The pleas for such interference are, that these questions have a moral and religious bearing, and so come properly within the province of the pulpit, which would be recreant to duty if it did not speak out against the political sins, amid the civil dangers of the times; and, moreover, it is urged, preaching is of little worth except it adapt itself to existing evils, and existing wants. We reply generally, to these excuses, that, upon such grounds, Ministers must concern themselves as Ministers, in all the Arts, and employments of life, for there is nothing pertaining to Humanity, that has not more or less of a religious bearing. Though it may be difficult to draw the limits, yet, we conceive, there is a distinct and peculiar province in which the Minister is to labor, and that when he steps out of it, injury to himself, and his Master's cause, invariably results.

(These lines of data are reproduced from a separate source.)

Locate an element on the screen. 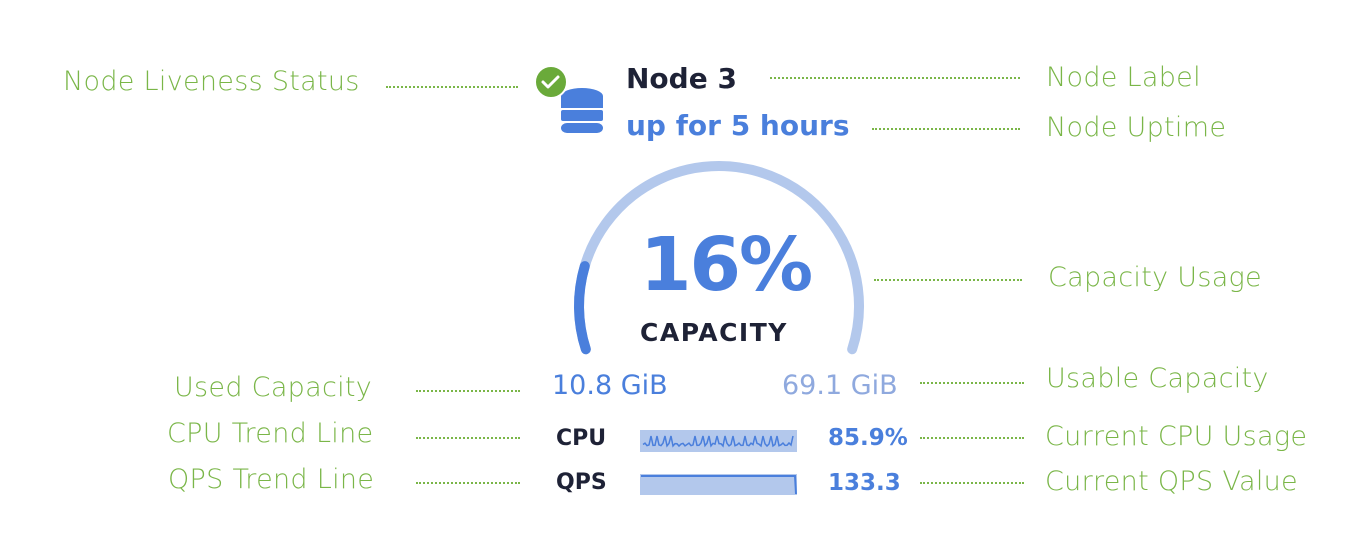 Image resolution: width=1348 pixels, height=548 pixels. node-label: Node 3 is located at coordinates (682, 78).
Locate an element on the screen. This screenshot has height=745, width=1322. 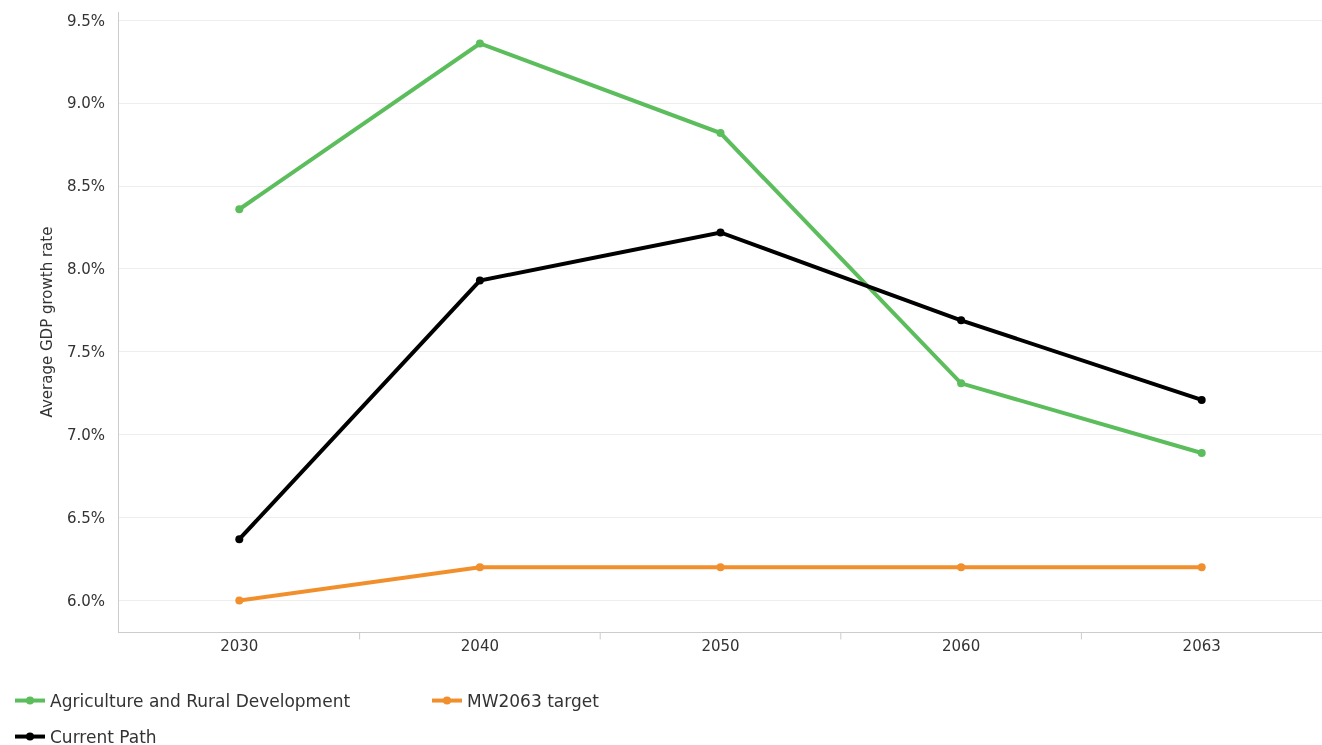
y-tick-label: 9.0% is located at coordinates (86, 104).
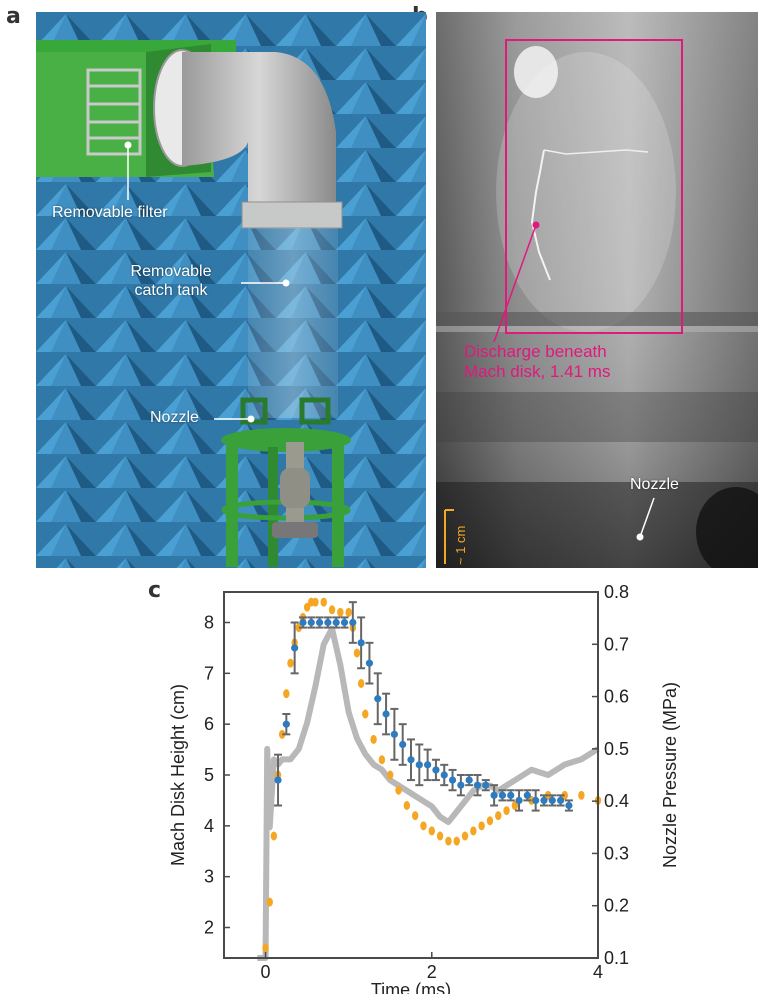 This screenshot has height=998, width=762. Describe the element at coordinates (171, 290) in the screenshot. I see `label-catch-tank-line2: catch tank` at that location.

For guidance upon this point, let us turn to the example of Christ, and of the early preachers of the Gospel. The Saviour lived in a time when civil and religious questions were as much mingled, and in as important ways, as they now are; yet, in all His teaching, public and private, He studiously avoided that which was political, although, as the Jewish government was a Theocracy, He, as God's own Son, might certainly have interfered in that, if in any. He paid tribute by miracle, to avoid giving offense, even when privately insisting on His right of exemption. He was falsely put to death on a charge of treason against Cæsar, albeit the Emperor's jealous substitute was satisfied that the charge was groundless. He submitted to the most unjust and cruel sufferings from the rulers of Judea and of Rome, without a word of resistance. The country in which He lived was torn by factions, and wretchedly governed, yet Christ allied Himself with no party, nor passed judgment upon the acts of the civil authorities. The nearest approach He made to political topics, was in the question of tribute to Cæsar, and there, His exclamation, "Why tempt ye me, ye hypocrites?" shows His wariness in such matters, and His unwillingness to be drawn into them, while His answer is a perfect model for all who are similarly ensnared in their talk.